Interstate 266 - never built Three Sisters Bridge over the Potomac River between Virginia and the District of Columbia that would connect to Interstate 66 at either end; route was proposed in 1964 and was dead by 1977 due to community opposition.
Interstate 270 / Interstate 70S was planned for an extension from its current southern terminus at the Capital Beltway/Interstate 495 into downtown Washington roughly parallel to Maryland 355 (Old U.S. 240) along one of two proposed but never-built freeway corridors: continuation of the Potomac River Freeway (north of Interstate 66) or Northwest Freeway.4
Interstate 295/East Leg Freeway - from Barney Circle north to unbuilt Interstate 95
Western Terminus - Interstate 395 - Washington, D.C.
Perspective from Interstate 695 west
Interstate 695 (Southeast Freeway) defaults onto Interstate 395 (Southwest Freeway) south toward Arlington, Virginia while a single lane ramp drops from the four lane viaduct into the Mall Tunnel.
An end sign was added at the transition from I-695 west to I-395 south by August 2014. Photo taken 10/12/14.
Historical Perspective from Interstate 695 westbound
The sign for 6th Street S.W. was removed for the continuation of I-695 west onto Interstate 395 south. I-395 south passes south of the National Mall en route to the George Mason Bridge into Virginia. I-395 north travels north under the U.S. Capitol complex, passing through a tunnel that emerges north of D Street. The freeway ends at U.S. 50 (New York Avenue). Photo taken by Steve Hanudel (08/12/05).
Perspective from Interstate 395 north
Interstate 395 curves northward from the Southwest Freeway onto the Center Leg Freeway as I-695 east takes over the mainline toward Washington Navy Yard and the 11th Street Bridge across the Anacostia River. Photo taken 10/12/14.
Interstate 395 emerges from the Mall Tunnel into a three-wye interchange with the Southwest and Southeast Freeways. Signs for the Southeast Freeway were updated since this photo was taken to acknowledge I-695 east to the 11th Street Bridge and the Anacostia Freeway (D.C. 295 north / I-295 south). Photo taken 08/04/13.

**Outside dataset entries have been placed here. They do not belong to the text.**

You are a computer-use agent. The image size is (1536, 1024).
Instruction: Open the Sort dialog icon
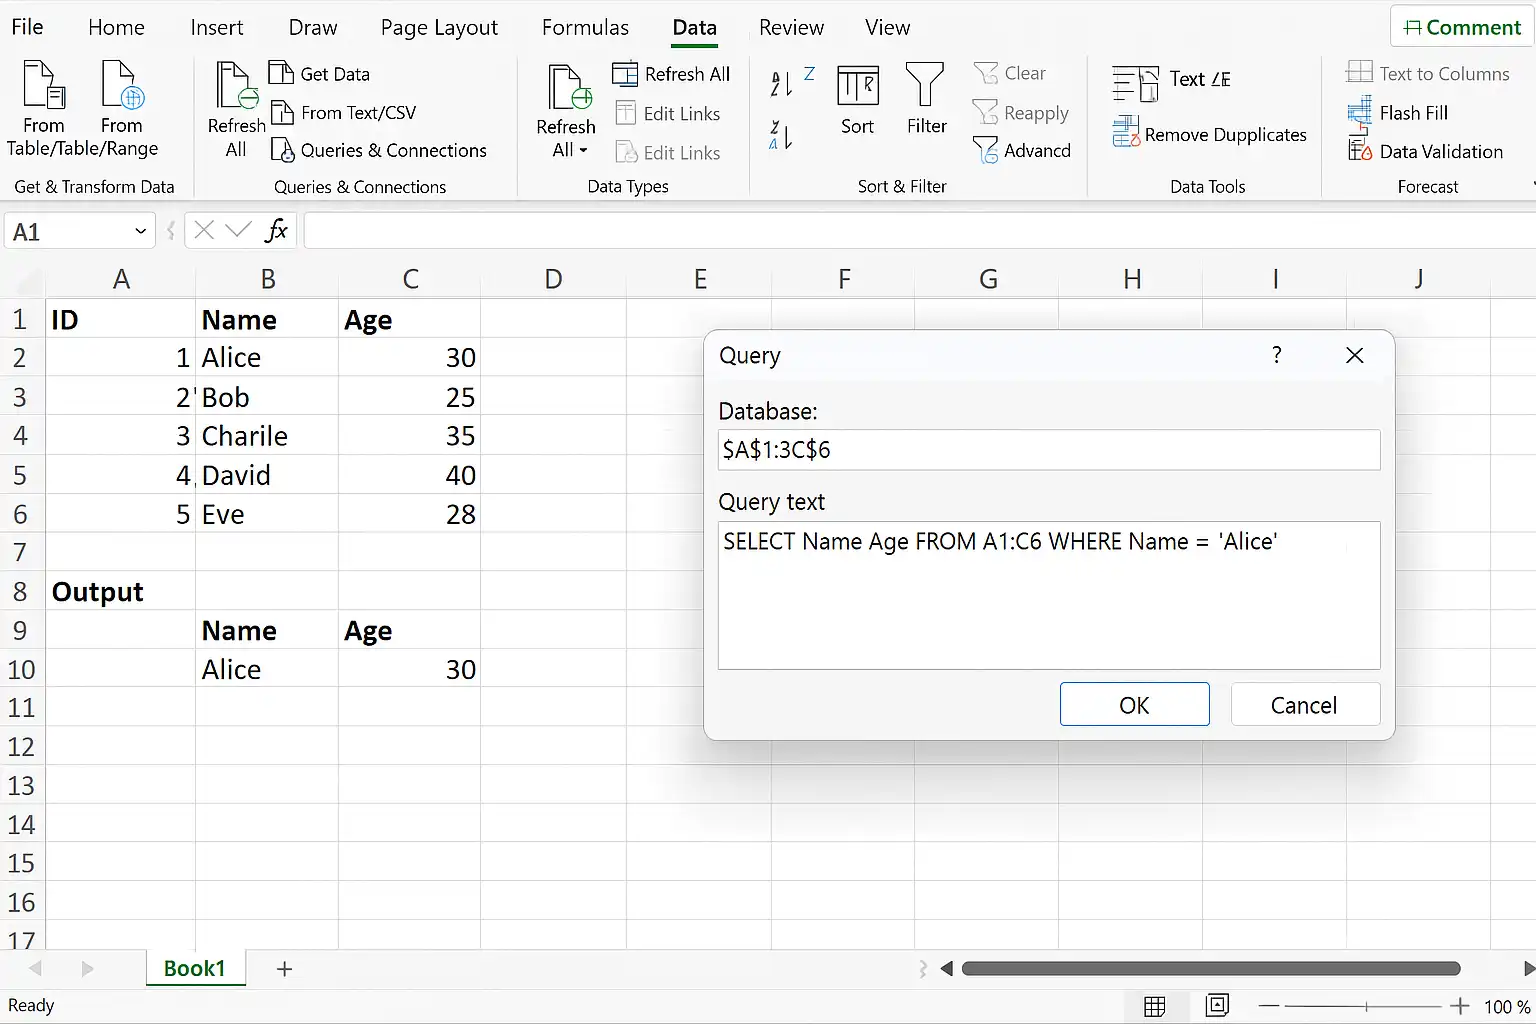point(858,85)
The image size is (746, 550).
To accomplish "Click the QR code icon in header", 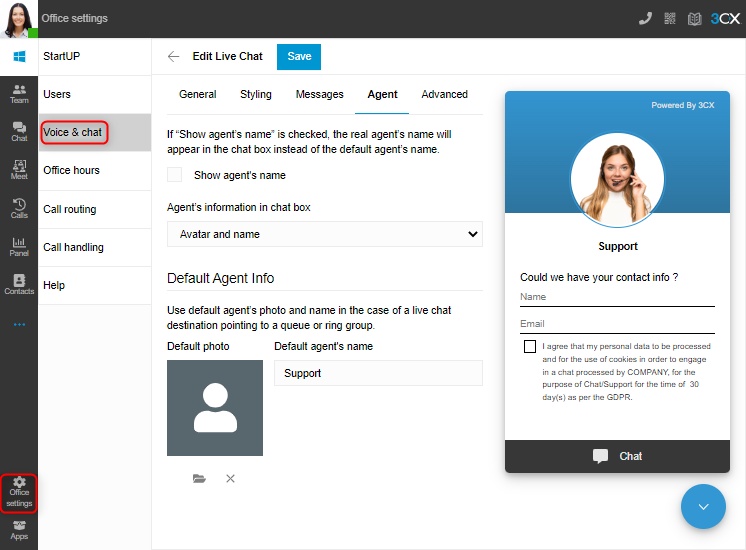I will [x=670, y=18].
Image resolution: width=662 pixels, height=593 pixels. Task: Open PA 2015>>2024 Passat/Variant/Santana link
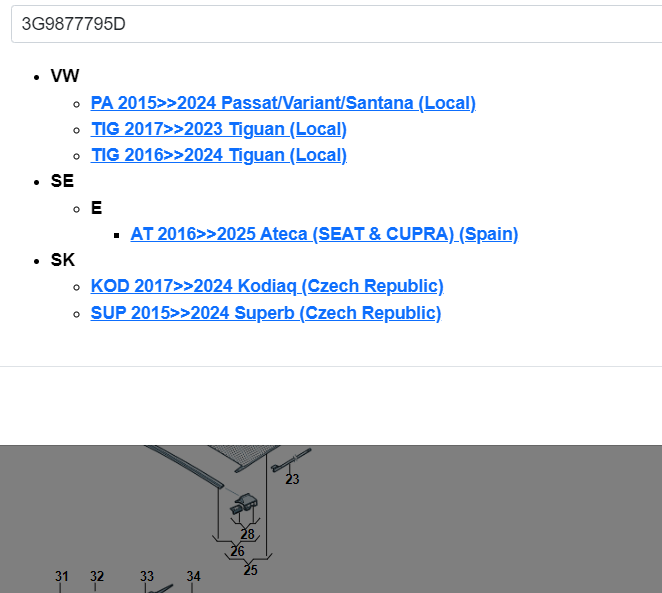(283, 103)
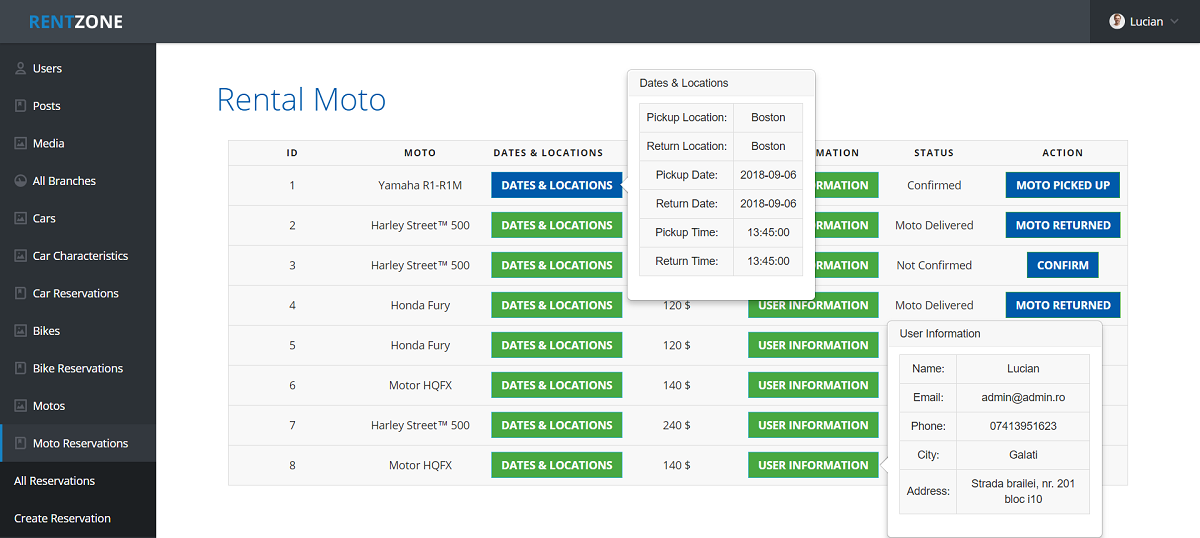Click the Motos sidebar icon
1200x538 pixels.
click(x=20, y=406)
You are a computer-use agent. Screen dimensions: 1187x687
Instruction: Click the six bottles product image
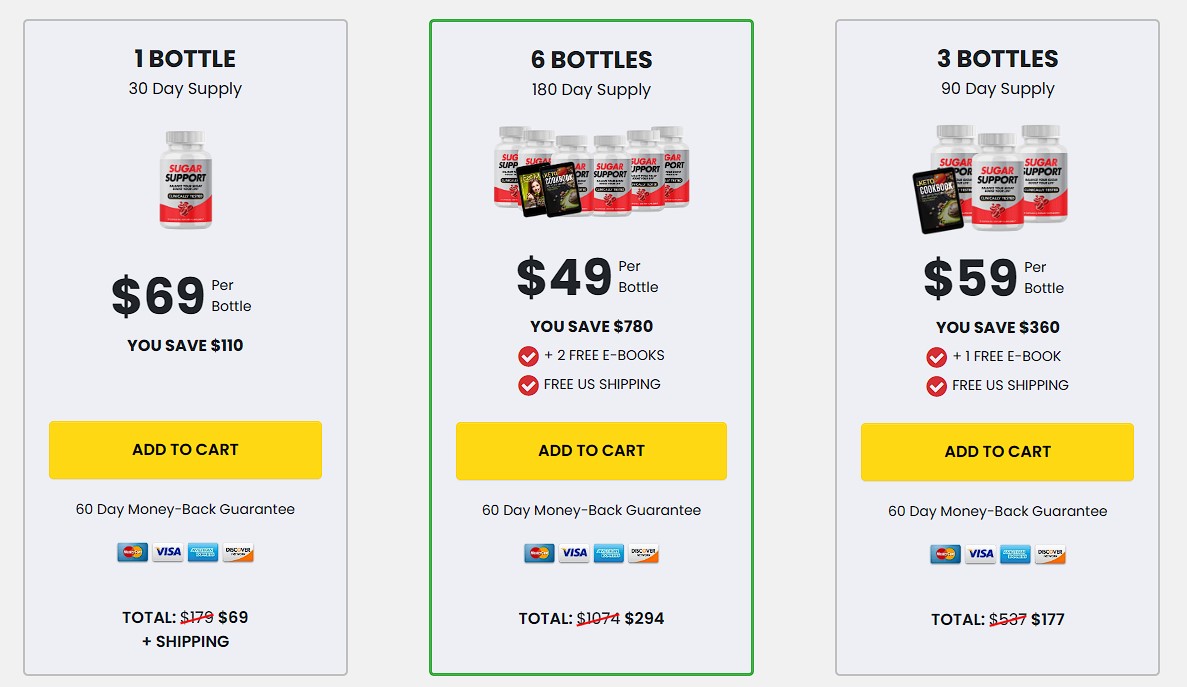point(591,172)
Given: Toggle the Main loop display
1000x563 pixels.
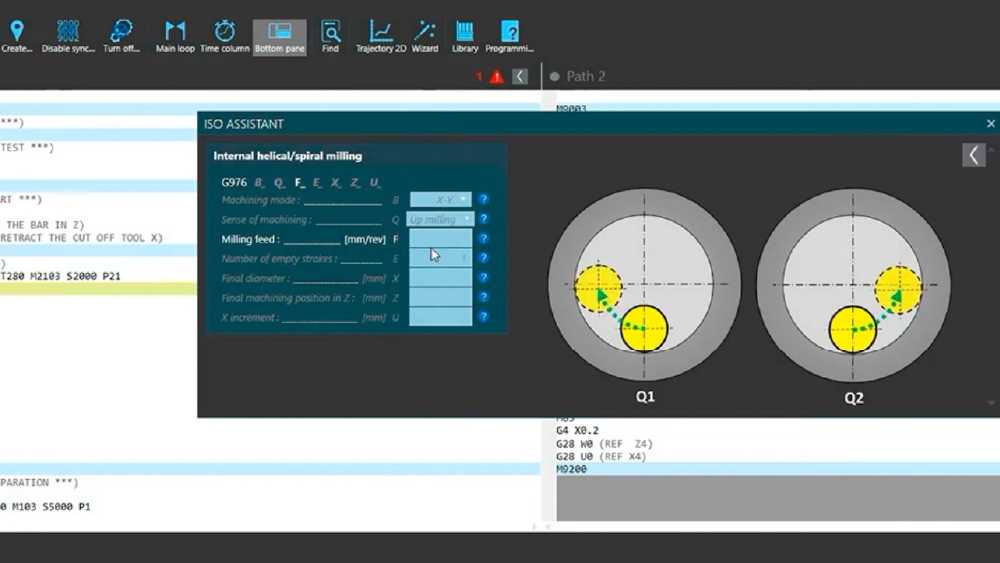Looking at the screenshot, I should point(175,35).
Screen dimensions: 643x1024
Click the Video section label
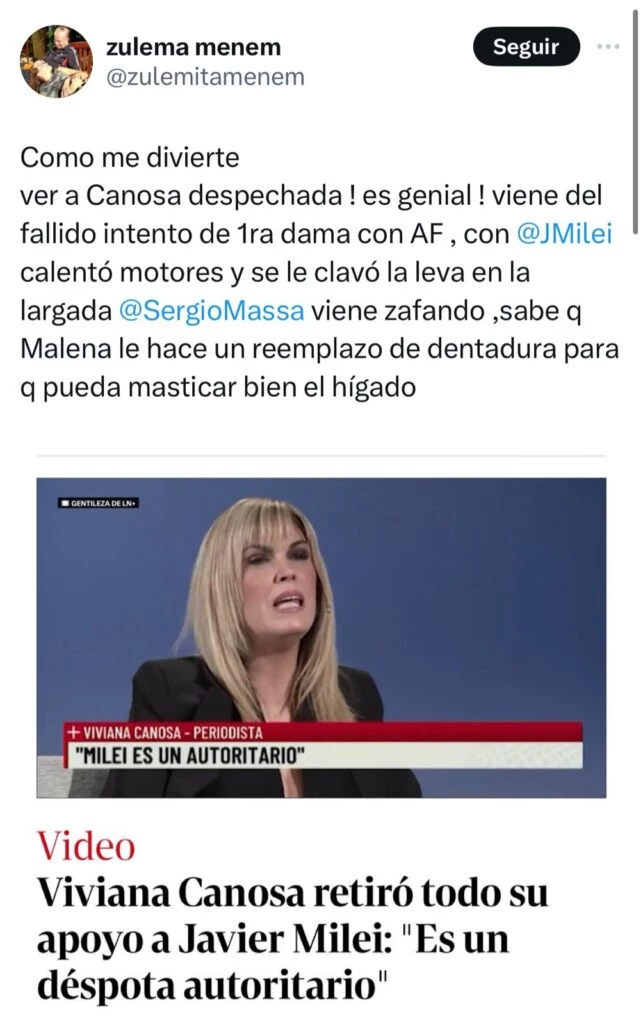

Eastern Terminus - Interstate 295 and District of Columbia 295/Anacostia Freeway - Washington, D.C.
Perspective from Interstate 695 east
Traveling south across the 11th Street Bridge, Interstate 695 splits into two lane ramps for D.C. 295 north to U.S. 50 and Interstate 295 south to Oxon Hill, Maryland. Historically the 11th Street Bridge defaulted onto I-295 south with no access to the Anacostia Freeway north. Photo taken 10/12/14.
An end sign for Interstate 695 resides ahead of the merge with the D.C. 295 south flyover to I-295 south. Photo taken 10/12/14.
A left-hand ramp departs Interstate 295 north for Interstate 695 west across the 11th Street Bridge. I-295 north transitions to D.C. 295 north as the Anacostia Freeway continues to East Capitol Street.
Originally the ramp for the 11th Street Bridge (then hidden I-295 north) exited from the right. Photo taken 10/12/14.
The interchange with Interstates 295 and 695 was completed in 2012, providing access to the 11th Street Bridge north for the first time from D.C. 295 south. D.C. 295 south otherwise ends and I-295 begins. Photo taken 10/12/14.